Постройка длится два года, для темпов Шлимана невероятно долгий срок. Но тем не менее он почти не торопит строителей. Дом возводится не по афинским масштабам, полсвета должны внести в него свой вклад: мебель привозят из Вены, железные изделия и бронзу из Лондона, люстры из Парижа. Чтобы мозаики, украшающие пол и стены, соответствовали бы всем требованиям, два специалиста с ил многочисленными семьями — разве можно их разлучать так надолго! — па все время, пока идет строительство, переселяются из Ливорно в Афины.
«Хижина Илиоса» не очень велика, она рассчитана лишь на потребности семьи. На первом этаже, где грубо обработанные каменные плиты несколько напоминают третий тип микенской кладки, находится музей, хозяйственные помещения и комнаты слуг, которые обставлены не хуже, чем комнаты самого хозяина. Шлиман считает, что слуги также входят в состав его семьи, как Евриклея или Евмей входили в состав семьи Одиссея. Поэтому они охотно соглашаются и на то, что, поступив на службу к Шлиману, лишаются своих имен и принимают гомеровские: привратника зовут Беллерофонтом, лакея — Теламоном и т. д.
Каким бы прекрасным дом ни был и внутри, удобств в нем нет. Хозяин считает, что подобные вещи нужны лишь бездельникам. Желание Софьи иметь уютное кресло годами остается неудовлетворенным и даже стоит ей слез, пока она его, наконец, не получает. Но перед этим кресло, которое она ему однажды подарила, одним махом выставляется на улицу. Гардин в доме тоже нет, они только собирают пыль, да и Гомер ведь их не знал!
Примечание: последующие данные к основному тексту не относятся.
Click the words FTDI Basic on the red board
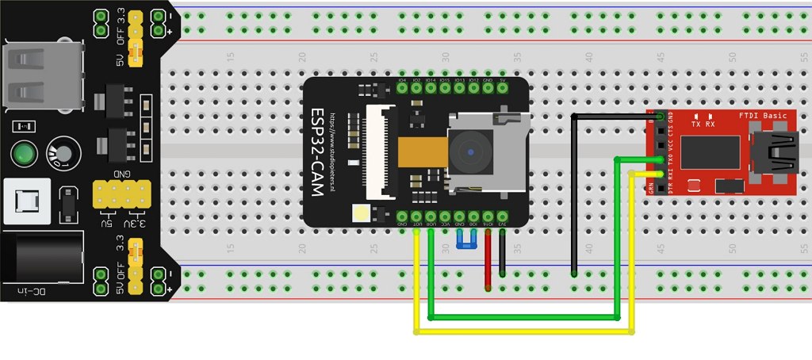(763, 116)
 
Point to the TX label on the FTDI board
(695, 124)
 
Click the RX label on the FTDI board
(710, 124)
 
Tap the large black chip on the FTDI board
(710, 154)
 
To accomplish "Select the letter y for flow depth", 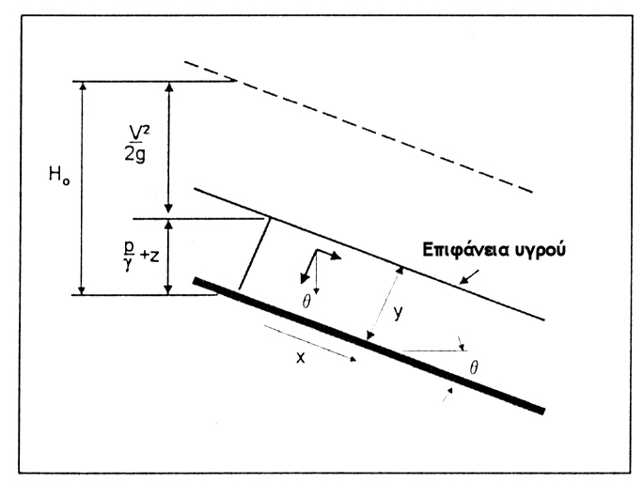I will coord(399,313).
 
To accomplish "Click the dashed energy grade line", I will coord(357,127).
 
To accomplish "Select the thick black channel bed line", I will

Когда поднимаешься по широкой мраморной лестнице, то со всех сторон тебя приветствуют золотые строфы Гомера, а на мозаичном фризе изображены гомеровские сцены. Есть среди них и одна современная: хозяин, с очками на носу и с Гомером или Павсанием в руках, раскапывает гомеровские места. На втором этаже находятся гостиные и столовая, на третьем — спальни, библиотека и кабинет.
В доме, если смотреть с улицы, мало окон, но зато его стены решены в виде лоджий. Часть их выходит в сад, где хозяин следит за деревьями и цветами и ухаживает за своими собаками, кошками, голубями и ежами. Из других лоджий открывается вид на Акрополь, Тесейои, Ликабеттос, Гимет и Парнас. На парапете плоской крыши стоят, поднимаясь к ясному небу Аттики, двадцать четыре статуи олимпийских богов, но они — ведь расточительность и скупость живут бок о бок — из презренного гипса.
В этом доме рождается сын, Агамемнон. Когда Софья открывает глаза и хочет взглянуть на младенца, он исчез. В страхе проходит минута, пока Хрисеида не сообщает, что хозяин взял новорожденного и понес на крышу. Там он подставляет его лучам солнца, протягивает Гелиосу — Илиосу, кладет ему на голову древнюю рукопись, свиток со стихами Гомера, и читает вслух любимейшие строфы поэта.
Несколько дней спустя младенца крестят и по православному обряду. Тут дело едва не заканчивается скандалом. Почтенный архиепископ протянул было уже руку, чтобы окропить младенца святой водой, как к нему подскакивает озабоченный отец со своим вездесущим градусником и хочет измерить температуру воды.